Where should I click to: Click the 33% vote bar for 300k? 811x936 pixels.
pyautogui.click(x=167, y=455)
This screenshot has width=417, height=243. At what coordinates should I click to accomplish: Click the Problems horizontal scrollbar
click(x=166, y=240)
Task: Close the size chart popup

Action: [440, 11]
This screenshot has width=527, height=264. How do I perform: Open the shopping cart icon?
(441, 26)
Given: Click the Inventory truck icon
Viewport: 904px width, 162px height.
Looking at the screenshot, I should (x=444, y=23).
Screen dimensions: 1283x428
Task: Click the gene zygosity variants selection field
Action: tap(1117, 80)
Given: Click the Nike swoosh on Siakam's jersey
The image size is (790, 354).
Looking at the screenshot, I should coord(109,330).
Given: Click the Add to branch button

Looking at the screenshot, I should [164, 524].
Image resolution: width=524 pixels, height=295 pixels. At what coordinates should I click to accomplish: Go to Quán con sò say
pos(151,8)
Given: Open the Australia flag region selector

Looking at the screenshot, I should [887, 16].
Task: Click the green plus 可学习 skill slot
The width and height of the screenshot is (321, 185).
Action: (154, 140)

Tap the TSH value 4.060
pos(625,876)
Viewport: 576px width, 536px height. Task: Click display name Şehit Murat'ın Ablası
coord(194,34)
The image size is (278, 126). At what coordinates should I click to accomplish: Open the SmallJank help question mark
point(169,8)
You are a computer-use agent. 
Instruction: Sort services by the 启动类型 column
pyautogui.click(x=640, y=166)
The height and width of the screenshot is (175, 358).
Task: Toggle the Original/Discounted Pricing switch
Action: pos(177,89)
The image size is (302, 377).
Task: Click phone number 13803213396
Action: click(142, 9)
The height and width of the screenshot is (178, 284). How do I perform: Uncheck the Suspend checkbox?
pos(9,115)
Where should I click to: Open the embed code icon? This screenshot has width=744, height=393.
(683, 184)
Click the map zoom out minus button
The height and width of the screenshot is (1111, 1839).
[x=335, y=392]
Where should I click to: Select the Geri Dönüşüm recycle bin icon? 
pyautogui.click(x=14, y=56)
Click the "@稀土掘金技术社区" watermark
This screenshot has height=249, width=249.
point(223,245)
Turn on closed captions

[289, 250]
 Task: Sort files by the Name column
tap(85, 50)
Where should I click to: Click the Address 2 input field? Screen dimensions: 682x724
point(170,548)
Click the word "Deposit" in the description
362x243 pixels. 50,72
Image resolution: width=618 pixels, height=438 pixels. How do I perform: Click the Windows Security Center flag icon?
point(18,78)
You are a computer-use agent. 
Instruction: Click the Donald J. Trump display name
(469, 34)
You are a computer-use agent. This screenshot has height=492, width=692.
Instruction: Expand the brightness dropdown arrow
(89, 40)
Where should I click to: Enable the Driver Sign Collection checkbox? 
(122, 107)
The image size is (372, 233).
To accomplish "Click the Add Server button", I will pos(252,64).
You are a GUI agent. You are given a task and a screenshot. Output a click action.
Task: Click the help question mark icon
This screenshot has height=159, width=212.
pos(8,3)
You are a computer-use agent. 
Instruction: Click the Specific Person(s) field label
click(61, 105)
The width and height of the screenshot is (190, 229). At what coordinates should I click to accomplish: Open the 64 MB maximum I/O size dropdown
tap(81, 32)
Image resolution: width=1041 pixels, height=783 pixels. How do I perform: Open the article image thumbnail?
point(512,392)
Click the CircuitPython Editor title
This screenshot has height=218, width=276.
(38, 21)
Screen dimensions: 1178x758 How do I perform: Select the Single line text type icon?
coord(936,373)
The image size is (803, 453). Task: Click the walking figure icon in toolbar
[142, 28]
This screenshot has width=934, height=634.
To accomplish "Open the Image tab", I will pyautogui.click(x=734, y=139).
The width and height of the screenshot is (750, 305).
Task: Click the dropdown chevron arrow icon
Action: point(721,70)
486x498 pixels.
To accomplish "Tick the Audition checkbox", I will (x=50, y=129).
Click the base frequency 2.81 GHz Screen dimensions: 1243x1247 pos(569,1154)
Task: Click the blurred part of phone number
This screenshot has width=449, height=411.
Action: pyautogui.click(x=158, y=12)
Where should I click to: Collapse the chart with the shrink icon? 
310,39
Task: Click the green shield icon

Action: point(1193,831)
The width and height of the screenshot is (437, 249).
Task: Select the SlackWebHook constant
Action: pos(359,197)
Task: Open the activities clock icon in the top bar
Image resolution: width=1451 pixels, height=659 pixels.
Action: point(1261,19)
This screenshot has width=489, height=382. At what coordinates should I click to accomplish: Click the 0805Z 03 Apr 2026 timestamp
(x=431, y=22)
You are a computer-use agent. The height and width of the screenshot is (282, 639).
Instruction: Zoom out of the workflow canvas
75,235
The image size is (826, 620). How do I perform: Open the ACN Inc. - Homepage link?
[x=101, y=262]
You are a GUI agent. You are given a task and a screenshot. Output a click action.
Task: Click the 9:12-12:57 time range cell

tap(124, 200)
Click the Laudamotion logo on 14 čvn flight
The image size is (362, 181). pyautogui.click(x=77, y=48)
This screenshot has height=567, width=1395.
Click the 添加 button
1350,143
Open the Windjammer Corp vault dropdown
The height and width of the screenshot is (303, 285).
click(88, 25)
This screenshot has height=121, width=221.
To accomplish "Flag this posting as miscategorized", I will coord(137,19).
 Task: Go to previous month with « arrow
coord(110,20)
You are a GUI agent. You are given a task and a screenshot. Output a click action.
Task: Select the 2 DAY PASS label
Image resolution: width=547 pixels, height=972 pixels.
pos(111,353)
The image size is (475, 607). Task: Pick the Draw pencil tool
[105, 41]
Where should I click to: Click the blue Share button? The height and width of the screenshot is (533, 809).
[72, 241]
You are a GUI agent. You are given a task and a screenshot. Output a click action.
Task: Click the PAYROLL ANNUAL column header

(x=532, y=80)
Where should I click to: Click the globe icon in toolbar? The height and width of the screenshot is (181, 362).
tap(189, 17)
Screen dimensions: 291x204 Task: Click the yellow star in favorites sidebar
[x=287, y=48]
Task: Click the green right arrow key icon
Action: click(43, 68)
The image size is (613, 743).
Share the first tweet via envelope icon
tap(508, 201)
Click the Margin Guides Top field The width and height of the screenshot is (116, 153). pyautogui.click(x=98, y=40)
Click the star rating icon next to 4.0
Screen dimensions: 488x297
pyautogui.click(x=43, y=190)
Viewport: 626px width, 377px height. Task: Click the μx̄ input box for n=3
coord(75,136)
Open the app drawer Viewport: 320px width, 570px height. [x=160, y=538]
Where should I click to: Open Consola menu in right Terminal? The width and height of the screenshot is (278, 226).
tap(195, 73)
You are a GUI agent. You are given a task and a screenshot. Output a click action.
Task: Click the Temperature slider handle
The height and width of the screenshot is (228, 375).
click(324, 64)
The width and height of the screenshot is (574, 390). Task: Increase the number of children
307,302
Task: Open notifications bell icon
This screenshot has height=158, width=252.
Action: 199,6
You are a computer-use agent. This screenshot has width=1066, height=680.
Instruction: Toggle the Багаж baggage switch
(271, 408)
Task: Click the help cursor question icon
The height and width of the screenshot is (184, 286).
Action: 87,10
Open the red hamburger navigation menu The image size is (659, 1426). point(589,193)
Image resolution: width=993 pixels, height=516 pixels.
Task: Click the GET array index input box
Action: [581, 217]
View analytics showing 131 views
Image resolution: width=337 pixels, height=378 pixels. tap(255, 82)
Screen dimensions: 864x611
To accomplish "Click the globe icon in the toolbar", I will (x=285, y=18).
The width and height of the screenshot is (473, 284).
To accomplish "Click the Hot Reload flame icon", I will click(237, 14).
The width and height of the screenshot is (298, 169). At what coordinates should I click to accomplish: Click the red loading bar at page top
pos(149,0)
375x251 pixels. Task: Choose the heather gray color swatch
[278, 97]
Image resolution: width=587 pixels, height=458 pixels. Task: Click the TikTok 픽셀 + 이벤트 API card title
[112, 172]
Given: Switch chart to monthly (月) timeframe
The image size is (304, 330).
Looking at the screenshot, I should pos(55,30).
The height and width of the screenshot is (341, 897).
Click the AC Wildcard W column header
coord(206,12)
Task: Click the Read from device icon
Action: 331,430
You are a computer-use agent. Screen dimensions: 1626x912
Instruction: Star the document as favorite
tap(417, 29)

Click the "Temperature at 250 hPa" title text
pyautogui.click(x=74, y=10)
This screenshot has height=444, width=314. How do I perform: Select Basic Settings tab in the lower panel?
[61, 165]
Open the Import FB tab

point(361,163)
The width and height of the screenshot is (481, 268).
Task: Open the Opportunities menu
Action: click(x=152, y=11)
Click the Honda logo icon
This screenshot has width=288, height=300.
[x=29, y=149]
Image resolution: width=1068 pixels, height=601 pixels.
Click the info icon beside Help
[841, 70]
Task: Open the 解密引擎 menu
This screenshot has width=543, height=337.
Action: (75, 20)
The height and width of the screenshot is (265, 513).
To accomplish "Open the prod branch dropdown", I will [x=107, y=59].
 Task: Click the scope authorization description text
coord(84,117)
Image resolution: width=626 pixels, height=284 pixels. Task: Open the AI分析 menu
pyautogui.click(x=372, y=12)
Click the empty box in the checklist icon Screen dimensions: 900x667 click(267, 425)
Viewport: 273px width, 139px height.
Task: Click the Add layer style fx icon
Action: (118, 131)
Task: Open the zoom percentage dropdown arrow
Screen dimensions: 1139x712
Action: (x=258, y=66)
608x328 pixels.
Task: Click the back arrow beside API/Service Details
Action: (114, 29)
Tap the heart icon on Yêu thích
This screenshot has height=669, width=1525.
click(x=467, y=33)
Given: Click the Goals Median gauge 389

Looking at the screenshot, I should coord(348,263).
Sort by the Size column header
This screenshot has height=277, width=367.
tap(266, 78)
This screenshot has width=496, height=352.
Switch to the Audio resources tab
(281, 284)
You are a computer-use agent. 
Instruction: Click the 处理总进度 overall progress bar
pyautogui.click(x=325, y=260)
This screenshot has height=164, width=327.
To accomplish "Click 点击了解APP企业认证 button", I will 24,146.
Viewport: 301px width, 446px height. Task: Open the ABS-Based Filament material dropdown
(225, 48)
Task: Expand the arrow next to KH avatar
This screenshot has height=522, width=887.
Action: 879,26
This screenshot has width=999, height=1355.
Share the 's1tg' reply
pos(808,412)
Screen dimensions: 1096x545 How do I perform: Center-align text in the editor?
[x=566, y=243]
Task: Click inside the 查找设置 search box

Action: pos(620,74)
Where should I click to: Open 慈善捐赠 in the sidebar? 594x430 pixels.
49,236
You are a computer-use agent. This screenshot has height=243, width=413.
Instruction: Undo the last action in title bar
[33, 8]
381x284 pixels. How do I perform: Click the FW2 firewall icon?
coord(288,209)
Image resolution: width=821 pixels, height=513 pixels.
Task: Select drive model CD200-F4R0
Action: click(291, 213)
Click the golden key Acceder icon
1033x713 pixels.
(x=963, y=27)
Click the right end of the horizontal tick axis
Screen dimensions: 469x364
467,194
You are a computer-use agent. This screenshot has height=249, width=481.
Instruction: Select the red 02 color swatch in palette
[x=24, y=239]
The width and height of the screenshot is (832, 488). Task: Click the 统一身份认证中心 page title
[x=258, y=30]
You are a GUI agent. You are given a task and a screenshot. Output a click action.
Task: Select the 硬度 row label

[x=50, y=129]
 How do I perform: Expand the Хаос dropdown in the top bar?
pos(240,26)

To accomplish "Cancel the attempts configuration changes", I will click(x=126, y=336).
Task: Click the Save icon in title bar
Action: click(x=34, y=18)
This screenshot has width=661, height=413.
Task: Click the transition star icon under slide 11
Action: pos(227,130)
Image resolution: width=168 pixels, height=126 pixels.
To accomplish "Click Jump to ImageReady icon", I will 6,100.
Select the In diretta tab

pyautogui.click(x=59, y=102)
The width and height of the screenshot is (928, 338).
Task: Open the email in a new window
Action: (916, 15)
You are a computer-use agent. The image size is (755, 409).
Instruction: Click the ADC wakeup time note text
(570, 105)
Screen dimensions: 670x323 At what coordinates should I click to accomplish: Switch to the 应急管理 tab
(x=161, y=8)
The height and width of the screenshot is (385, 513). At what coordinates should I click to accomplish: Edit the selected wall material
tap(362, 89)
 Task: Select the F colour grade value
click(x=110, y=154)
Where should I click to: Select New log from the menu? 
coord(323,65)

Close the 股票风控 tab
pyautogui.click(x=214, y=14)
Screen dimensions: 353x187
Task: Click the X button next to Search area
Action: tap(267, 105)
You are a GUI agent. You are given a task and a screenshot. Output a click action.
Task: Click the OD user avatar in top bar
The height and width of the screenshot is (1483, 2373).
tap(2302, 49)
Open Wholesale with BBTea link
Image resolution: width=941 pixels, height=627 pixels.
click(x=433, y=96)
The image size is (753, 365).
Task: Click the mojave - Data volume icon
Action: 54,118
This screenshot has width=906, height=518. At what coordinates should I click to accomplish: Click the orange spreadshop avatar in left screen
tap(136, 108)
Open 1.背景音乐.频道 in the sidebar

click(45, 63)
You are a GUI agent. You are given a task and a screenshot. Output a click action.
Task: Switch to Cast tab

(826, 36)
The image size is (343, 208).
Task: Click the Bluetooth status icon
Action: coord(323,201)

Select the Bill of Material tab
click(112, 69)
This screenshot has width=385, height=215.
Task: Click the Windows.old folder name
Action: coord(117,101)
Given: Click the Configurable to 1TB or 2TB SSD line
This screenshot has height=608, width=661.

# # # #

Copy the lines above exactly. Start with the line containing "The image size is (790, 354).", end with the line containing "Task: Click the green plus 可学习 skill slot", and include both.

The image size is (790, 354).
Looking at the screenshot, I should coord(109,330).
Given: Click the Add to branch button

Looking at the screenshot, I should [164, 524].
Image resolution: width=524 pixels, height=295 pixels. At what coordinates should I click to accomplish: Go to Quán con sò say
pos(151,8)
Given: Open the Australia flag region selector

Looking at the screenshot, I should [887, 16].
Task: Click the green plus 可学习 skill slot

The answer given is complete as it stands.